(Collected data entries)
- Opening Delimiter -

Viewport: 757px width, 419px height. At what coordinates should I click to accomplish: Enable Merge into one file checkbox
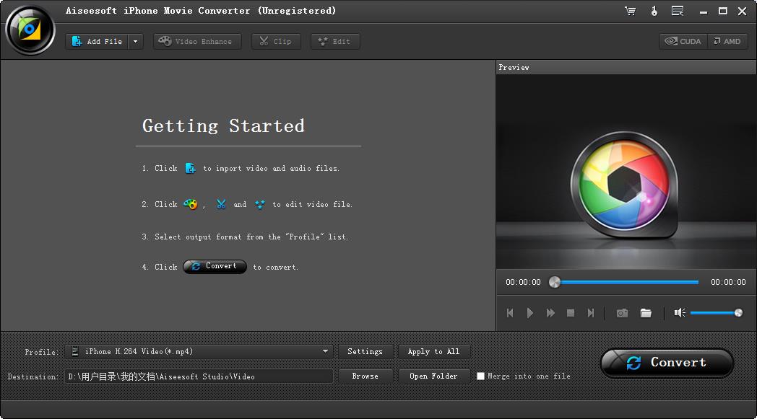tap(480, 376)
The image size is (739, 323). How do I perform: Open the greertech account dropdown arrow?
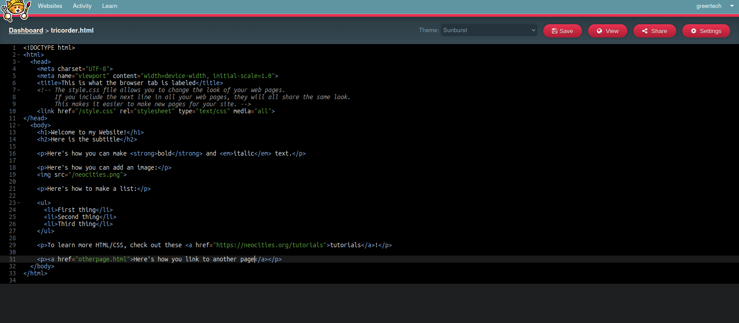tap(732, 6)
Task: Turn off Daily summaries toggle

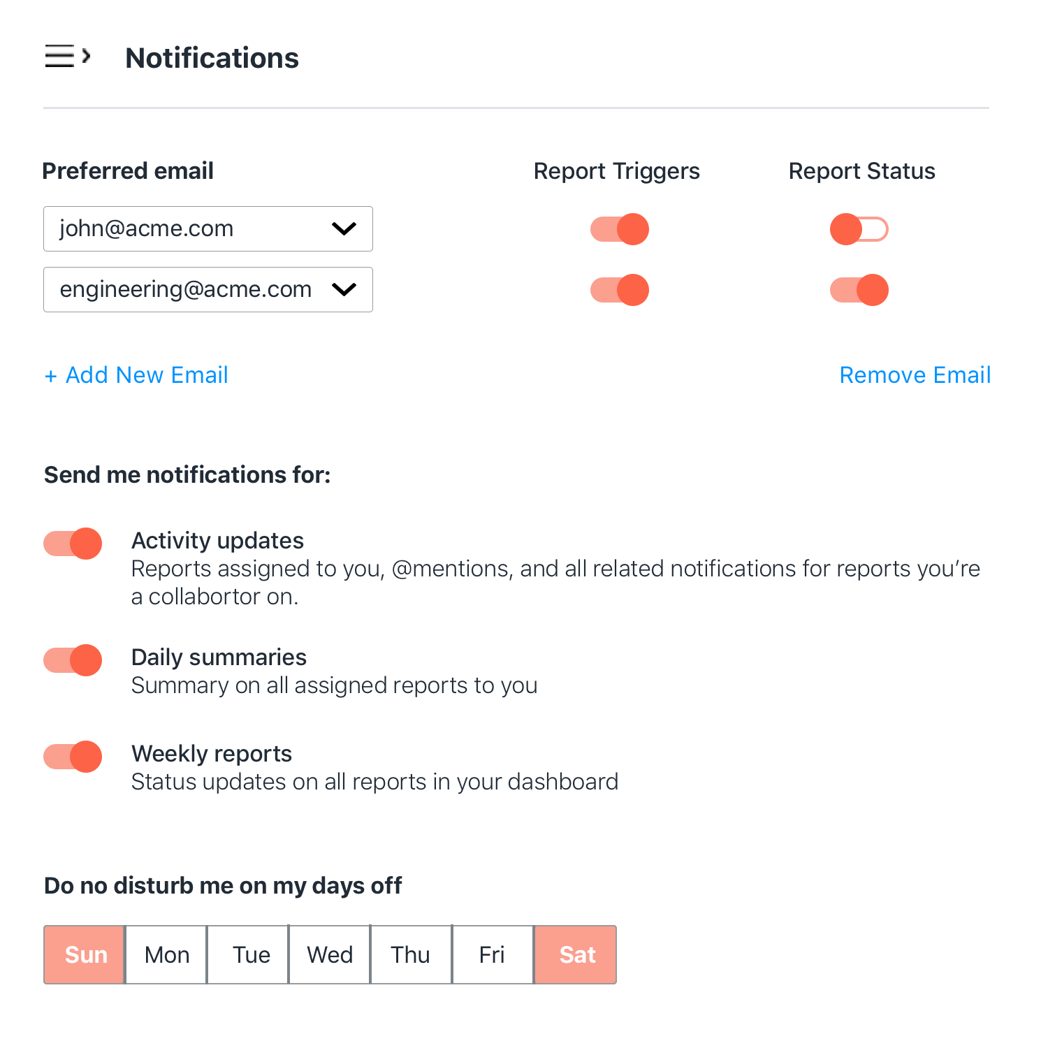Action: tap(73, 660)
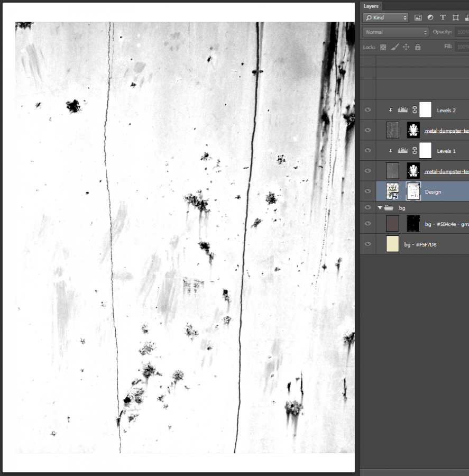Click the metal-dumpster-texture layer name
This screenshot has width=469, height=476.
447,130
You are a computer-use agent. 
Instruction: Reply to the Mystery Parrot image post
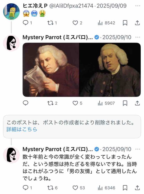point(26,103)
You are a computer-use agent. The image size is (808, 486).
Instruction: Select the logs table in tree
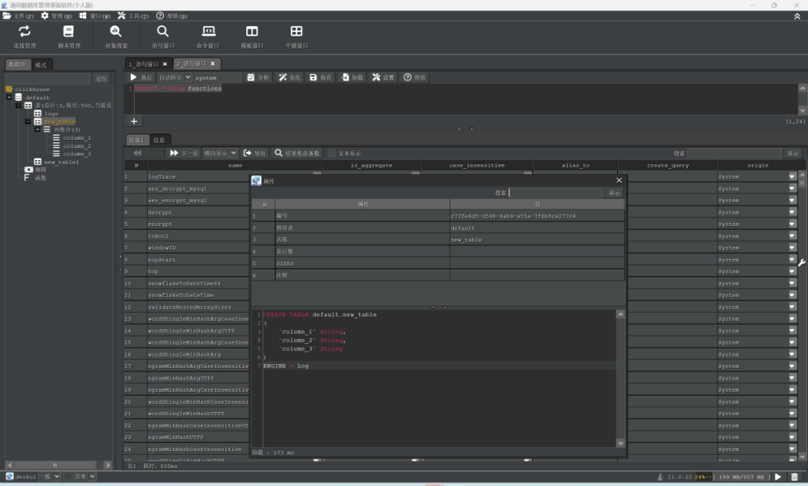(51, 114)
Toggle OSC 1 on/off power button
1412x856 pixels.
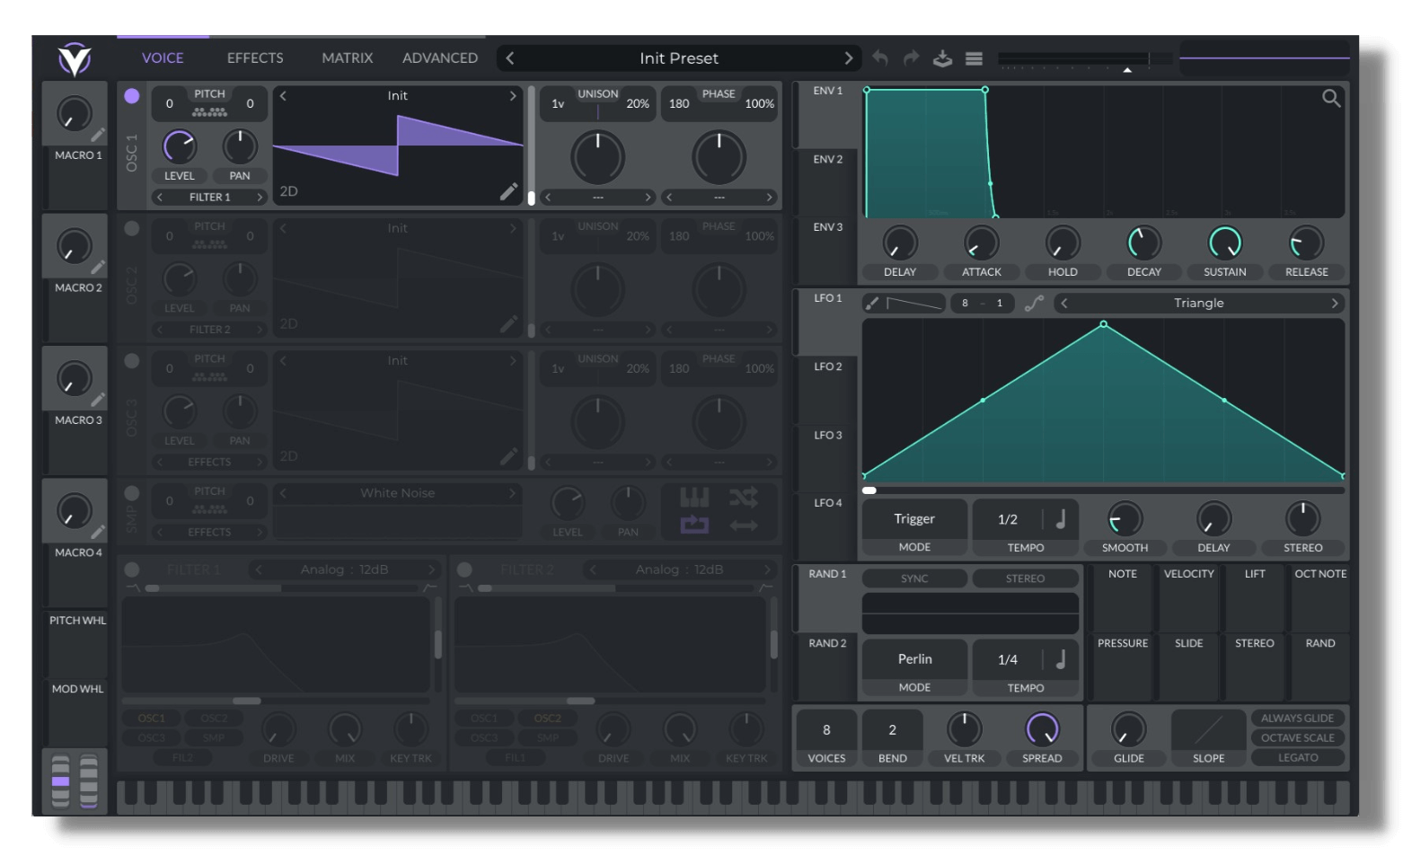coord(132,96)
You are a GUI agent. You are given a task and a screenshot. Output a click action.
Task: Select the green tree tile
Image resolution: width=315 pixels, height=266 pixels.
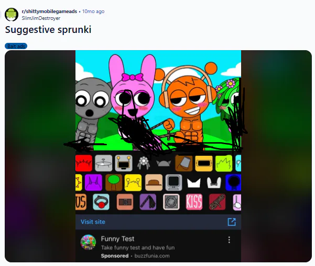click(x=114, y=182)
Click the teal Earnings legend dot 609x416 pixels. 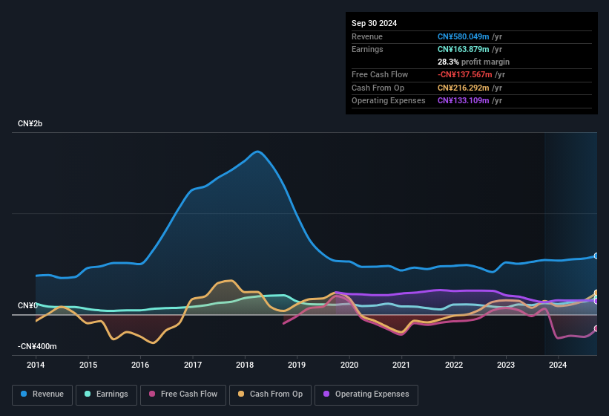tap(88, 394)
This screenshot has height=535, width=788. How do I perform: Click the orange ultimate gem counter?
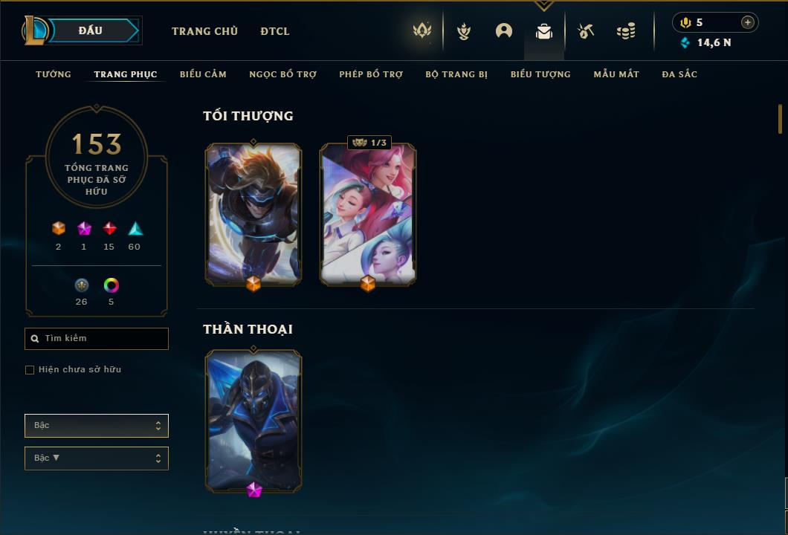click(59, 235)
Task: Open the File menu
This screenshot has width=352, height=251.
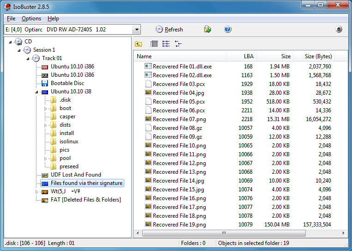Action: (x=11, y=18)
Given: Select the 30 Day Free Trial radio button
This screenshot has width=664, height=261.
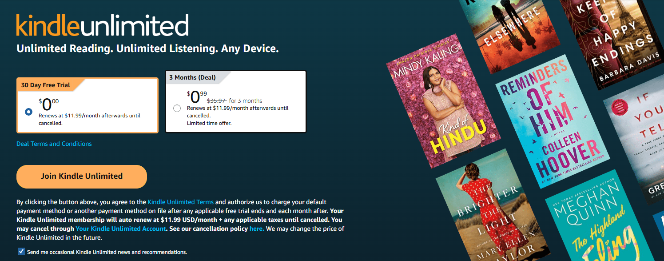Looking at the screenshot, I should click(29, 112).
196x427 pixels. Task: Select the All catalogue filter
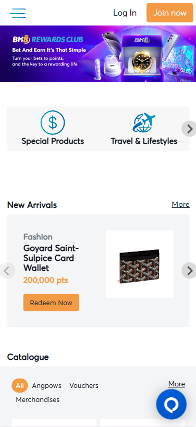(x=20, y=386)
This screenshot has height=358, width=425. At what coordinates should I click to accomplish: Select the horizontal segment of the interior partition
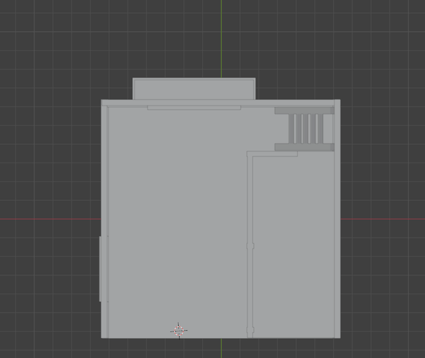click(x=272, y=154)
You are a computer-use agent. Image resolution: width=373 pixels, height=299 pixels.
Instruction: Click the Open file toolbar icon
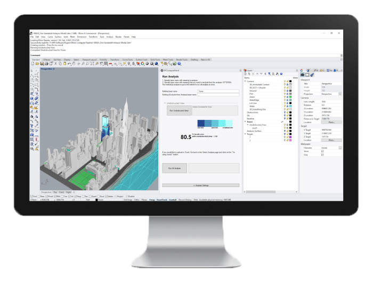pos(36,64)
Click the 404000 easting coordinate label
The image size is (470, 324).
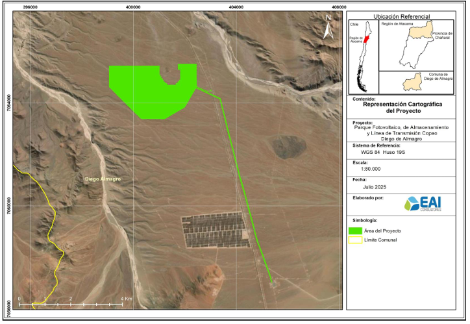click(236, 6)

- Closing Delimiter -

▸ TASK DESCRIPTION: Only the lines from where the data begins to the line with "You are a computer-use agent. The", both of them included, should be reproduced word for word; no pictures.

▸ ANSWER SECTION:
Viewport: 757px width, 419px height. At what coordinates should I click to accomplish: Enable Merge into one file checkbox
tap(480, 376)
The image size is (739, 323). How do I perform: Open the greertech account dropdown arrow?
tap(732, 6)
Task: Turn off Daily summaries toggle

Action: tap(73, 660)
Click the metal-dumpster-texture layer name
This screenshot has width=469, height=476.
447,130
You are a computer-use agent. 
Instruction: Reply to the Mystery Parrot image post
point(26,103)
You are a computer-use agent. The image size is (808, 486).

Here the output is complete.